ACTION ITEM:
How many lines in the records below contain the word "agent"? State only that number.

Stored records:
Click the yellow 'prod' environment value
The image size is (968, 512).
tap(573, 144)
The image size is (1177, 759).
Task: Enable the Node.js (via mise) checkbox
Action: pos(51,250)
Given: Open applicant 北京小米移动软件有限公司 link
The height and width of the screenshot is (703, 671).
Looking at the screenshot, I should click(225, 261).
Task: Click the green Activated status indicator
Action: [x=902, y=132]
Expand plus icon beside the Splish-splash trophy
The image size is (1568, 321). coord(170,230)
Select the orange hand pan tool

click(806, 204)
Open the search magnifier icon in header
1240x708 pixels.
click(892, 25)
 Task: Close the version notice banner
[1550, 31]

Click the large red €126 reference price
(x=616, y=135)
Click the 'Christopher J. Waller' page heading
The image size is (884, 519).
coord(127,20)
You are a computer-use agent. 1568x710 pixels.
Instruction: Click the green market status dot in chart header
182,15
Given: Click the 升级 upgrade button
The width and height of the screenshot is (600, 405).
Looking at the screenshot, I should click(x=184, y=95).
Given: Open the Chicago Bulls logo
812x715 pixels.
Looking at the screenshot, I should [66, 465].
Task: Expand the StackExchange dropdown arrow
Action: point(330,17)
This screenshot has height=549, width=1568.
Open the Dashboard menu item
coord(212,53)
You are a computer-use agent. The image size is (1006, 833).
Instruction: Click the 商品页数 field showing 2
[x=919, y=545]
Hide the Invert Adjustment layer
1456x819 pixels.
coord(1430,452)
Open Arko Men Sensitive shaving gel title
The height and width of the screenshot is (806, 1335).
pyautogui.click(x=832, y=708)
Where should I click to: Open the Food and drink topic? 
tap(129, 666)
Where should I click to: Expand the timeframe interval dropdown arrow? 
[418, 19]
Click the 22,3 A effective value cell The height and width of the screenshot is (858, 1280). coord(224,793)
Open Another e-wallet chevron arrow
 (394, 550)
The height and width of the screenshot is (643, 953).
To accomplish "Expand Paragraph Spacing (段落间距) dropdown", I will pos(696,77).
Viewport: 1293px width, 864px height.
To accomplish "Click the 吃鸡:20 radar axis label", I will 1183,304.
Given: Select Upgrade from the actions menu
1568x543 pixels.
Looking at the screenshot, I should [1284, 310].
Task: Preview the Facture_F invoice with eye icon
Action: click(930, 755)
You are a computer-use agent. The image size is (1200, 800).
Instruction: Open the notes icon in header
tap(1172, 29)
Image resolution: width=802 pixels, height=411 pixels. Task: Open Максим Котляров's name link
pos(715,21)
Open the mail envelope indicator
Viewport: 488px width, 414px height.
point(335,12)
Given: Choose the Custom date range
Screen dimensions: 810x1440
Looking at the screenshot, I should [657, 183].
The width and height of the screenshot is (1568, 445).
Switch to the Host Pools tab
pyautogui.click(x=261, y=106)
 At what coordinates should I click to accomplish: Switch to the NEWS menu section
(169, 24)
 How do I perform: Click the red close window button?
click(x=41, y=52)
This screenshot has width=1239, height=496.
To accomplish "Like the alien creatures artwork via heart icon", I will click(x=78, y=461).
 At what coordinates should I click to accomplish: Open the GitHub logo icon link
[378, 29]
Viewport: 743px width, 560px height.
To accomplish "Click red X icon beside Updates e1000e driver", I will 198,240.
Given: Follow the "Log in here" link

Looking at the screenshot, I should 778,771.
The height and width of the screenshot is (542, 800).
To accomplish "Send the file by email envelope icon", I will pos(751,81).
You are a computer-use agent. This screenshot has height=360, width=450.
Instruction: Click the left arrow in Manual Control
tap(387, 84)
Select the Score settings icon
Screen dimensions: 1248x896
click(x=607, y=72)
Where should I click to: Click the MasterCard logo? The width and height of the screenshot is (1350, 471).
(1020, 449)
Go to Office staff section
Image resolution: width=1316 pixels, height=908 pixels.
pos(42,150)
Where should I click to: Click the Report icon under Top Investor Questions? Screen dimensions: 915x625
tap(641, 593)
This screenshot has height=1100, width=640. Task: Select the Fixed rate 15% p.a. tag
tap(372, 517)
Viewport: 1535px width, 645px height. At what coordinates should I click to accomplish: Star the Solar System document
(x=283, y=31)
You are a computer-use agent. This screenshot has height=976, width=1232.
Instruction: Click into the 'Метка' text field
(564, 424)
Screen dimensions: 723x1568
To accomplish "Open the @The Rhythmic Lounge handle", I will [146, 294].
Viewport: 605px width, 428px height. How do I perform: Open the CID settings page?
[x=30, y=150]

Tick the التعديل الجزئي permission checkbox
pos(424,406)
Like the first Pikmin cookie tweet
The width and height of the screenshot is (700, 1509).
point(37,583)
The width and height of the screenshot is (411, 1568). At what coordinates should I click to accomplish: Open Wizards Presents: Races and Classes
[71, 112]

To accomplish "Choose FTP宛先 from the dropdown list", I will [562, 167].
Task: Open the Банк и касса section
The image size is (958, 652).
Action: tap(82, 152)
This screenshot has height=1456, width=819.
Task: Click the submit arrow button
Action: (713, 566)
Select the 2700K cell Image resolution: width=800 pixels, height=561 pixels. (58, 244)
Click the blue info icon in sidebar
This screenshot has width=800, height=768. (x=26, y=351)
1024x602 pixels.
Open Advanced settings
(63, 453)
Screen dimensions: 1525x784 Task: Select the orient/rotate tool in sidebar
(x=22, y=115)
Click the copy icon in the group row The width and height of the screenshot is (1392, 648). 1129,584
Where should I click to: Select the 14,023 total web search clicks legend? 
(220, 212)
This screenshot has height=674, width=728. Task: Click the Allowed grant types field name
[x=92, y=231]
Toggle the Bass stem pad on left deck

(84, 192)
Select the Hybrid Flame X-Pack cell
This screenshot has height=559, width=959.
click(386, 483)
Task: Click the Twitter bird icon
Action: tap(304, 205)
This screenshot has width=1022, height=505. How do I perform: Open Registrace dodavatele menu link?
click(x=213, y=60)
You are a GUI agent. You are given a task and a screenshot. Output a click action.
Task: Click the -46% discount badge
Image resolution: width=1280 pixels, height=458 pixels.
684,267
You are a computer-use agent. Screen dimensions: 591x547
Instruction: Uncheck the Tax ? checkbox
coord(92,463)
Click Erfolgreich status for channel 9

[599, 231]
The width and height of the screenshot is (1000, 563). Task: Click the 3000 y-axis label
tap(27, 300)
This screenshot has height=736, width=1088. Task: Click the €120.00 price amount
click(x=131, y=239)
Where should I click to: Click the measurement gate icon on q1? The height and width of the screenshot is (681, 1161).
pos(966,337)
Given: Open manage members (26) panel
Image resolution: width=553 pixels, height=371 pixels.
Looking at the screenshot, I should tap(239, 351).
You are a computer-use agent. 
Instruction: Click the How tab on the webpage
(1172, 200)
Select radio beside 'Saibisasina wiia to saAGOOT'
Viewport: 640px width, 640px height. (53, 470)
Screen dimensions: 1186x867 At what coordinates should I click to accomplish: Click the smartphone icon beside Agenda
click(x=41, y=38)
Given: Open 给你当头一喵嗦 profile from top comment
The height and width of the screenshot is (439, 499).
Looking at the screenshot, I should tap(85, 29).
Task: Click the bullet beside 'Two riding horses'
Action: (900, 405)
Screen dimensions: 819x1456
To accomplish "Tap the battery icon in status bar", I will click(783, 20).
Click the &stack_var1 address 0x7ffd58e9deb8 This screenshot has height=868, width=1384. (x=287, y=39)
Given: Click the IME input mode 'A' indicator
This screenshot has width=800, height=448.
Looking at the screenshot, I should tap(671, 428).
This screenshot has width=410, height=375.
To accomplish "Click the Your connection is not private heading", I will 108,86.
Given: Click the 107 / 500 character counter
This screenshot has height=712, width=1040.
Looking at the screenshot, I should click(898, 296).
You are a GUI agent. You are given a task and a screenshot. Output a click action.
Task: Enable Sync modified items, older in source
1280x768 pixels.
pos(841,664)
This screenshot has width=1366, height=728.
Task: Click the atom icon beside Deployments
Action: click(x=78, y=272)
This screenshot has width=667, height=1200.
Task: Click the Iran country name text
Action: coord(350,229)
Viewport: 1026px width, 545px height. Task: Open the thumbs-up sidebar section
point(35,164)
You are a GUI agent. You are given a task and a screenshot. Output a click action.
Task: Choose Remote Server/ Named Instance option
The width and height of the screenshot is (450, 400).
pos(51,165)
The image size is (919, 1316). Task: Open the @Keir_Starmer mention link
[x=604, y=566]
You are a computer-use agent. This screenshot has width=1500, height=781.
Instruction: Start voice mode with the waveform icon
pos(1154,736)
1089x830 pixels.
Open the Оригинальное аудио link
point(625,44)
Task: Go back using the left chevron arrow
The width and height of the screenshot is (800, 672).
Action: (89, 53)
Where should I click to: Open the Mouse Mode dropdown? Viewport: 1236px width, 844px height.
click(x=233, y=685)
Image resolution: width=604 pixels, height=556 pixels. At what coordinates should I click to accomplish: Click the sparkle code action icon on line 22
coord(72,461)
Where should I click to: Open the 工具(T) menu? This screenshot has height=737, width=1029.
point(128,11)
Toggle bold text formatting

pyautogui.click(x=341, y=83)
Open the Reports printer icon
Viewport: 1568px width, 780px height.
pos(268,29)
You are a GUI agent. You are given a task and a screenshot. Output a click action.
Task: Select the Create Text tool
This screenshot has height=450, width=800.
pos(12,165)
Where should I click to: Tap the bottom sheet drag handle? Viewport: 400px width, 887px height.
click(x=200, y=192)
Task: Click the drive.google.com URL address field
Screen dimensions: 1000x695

COMPLETED TASK:
12